Is all that correct?

Thanks, Patrick

Hi David,
I think I can zero in on my major concerns without going into so much detail (though the details are also important!)
You wrote:
new_CE[127:0] <= AES-CBC-MAC(k, Raw_sample[255:0] || old_CE[127:0])

The first concern is that old_CE[127:0] is not itself a raw entropy sample. My understanding is that that there are some security guarentees when the input to CBC-MAC consists entirely of a fixed number of raw entropy samples - but that's not what we appear to have here.
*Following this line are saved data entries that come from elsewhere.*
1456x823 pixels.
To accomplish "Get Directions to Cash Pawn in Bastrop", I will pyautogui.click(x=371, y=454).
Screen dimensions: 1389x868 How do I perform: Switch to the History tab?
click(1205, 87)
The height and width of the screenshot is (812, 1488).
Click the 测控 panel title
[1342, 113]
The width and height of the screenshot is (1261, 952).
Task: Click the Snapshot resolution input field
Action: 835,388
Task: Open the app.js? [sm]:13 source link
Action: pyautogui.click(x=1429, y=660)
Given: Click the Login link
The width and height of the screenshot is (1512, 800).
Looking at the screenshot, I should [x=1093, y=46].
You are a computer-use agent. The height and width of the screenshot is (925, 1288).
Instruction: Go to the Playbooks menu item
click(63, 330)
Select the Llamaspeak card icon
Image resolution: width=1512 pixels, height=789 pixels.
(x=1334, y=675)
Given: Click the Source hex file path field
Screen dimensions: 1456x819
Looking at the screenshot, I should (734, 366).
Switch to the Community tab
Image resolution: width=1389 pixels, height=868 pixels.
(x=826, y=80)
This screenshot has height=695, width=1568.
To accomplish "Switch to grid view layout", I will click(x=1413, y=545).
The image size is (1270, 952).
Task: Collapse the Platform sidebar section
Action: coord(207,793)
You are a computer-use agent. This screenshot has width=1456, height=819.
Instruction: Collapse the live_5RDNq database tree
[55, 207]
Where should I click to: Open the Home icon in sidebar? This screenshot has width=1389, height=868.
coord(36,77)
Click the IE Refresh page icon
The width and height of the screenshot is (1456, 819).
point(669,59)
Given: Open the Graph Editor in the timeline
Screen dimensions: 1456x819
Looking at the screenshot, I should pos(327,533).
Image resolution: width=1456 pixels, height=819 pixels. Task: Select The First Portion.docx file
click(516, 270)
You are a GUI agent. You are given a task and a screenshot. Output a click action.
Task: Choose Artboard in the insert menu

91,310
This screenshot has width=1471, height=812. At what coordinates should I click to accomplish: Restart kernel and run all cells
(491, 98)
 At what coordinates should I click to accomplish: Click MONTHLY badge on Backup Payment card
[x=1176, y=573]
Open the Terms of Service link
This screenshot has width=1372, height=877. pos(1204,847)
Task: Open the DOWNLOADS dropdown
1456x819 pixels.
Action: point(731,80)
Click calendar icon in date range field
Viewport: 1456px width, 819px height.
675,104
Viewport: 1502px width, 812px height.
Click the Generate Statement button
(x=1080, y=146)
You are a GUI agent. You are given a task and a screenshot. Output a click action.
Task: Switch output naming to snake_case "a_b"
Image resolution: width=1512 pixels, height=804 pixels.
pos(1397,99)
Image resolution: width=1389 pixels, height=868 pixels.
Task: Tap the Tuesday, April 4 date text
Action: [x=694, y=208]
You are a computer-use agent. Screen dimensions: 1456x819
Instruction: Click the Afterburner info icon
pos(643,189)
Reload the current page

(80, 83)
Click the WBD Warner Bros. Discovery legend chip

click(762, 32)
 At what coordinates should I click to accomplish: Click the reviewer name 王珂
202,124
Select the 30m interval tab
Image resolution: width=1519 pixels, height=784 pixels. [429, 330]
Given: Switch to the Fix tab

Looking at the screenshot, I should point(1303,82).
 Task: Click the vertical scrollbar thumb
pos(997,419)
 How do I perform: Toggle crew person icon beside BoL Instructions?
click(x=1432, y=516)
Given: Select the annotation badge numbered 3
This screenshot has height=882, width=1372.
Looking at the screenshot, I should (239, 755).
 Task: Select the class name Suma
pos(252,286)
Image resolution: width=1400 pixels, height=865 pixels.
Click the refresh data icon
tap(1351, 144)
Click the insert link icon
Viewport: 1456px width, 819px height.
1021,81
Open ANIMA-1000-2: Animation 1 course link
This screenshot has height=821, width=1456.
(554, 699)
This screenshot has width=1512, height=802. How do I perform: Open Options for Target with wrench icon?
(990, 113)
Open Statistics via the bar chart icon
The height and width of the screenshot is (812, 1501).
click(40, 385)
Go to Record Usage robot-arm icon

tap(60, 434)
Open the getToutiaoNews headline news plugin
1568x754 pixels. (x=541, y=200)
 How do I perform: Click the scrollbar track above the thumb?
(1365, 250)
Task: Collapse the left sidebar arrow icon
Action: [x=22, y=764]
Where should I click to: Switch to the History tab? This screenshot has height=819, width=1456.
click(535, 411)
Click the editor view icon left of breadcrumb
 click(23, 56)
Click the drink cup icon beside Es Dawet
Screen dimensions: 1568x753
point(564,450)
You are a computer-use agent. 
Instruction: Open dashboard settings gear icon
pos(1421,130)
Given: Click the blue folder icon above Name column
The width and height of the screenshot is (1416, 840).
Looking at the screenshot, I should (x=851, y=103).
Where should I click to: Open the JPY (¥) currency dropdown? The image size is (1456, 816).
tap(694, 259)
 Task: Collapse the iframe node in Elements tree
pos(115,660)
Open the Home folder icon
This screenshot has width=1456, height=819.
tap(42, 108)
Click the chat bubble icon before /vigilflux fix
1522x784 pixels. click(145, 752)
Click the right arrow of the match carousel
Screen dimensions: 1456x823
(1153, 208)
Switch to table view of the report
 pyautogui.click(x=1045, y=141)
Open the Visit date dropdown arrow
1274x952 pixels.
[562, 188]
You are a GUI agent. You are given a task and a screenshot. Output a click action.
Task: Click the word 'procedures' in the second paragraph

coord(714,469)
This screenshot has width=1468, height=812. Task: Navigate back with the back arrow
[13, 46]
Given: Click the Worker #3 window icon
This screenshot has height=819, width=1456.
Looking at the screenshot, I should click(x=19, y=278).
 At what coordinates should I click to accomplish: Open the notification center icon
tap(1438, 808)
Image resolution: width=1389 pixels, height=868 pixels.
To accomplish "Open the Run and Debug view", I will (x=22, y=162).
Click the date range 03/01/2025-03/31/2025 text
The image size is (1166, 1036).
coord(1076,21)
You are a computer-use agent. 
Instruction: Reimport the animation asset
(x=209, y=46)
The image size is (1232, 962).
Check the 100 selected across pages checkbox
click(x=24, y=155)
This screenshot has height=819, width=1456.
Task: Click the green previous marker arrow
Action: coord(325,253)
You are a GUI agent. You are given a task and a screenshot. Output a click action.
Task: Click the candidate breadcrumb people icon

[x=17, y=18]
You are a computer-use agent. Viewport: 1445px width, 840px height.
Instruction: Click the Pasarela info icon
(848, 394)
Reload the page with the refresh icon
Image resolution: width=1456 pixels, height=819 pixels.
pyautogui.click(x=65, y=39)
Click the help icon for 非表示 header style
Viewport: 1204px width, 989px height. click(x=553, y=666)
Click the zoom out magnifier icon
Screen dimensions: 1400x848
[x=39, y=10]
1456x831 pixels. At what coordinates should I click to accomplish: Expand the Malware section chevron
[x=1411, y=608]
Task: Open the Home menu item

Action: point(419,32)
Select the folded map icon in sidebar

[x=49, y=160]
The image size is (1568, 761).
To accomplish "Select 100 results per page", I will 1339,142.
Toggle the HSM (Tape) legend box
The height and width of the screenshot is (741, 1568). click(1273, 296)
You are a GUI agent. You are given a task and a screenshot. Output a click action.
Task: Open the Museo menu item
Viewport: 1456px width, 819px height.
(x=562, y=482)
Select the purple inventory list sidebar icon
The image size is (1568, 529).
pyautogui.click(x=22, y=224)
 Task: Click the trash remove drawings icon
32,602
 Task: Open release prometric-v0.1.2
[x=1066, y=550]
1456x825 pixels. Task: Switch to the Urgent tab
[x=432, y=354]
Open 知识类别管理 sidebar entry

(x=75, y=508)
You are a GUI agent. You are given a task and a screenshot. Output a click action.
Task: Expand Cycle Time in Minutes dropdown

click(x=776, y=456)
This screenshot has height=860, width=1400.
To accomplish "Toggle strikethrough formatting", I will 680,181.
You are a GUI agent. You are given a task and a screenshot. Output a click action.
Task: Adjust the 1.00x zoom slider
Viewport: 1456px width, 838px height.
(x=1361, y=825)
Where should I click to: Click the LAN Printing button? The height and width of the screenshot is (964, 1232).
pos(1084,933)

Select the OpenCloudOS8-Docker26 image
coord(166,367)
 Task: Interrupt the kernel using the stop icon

The second issue applies to the use of CBC-MAC even with a fixed number of raw entropy samples. According to How to Extract and Expand Randomness: A Summary and Explanation of Existing Results
by Yvonne Cliff, Colin Boyd, and Juan Gonzalez Nieto:

"Dodis et al. [3]
have analysed the security of CBC-MAC, the cascade construction and HMAC, and
were the first to do
so in the standard model. Their results for CBC-MAC are of little practical
use, since a security level of only e = 62 bits can be achieved using existing AES block
ciphers, which all have a block size of 128
bits. To achieve a security level of e = 82 bits for the extractor, a block size of at
least 169 bits would be required."

They seem to be saying that AES-CBC-MAC with a block size of 128 bits only offers a security level of 62 bits.

Though I believe this message covers my fundamental concerns, I'm still very interested in the rest of the details of RdRand. Putting RdRand to work in cryptological applications is actually the main focus of my work right now. I'm absolutely relying on my understanding of the RdRand implementation to deliver results. Hopefully that will motivate the customers to go out and buy a lot of the new Intel chips which implement RdRand - instead of just sitting on their old hardware because "it's still good enough"!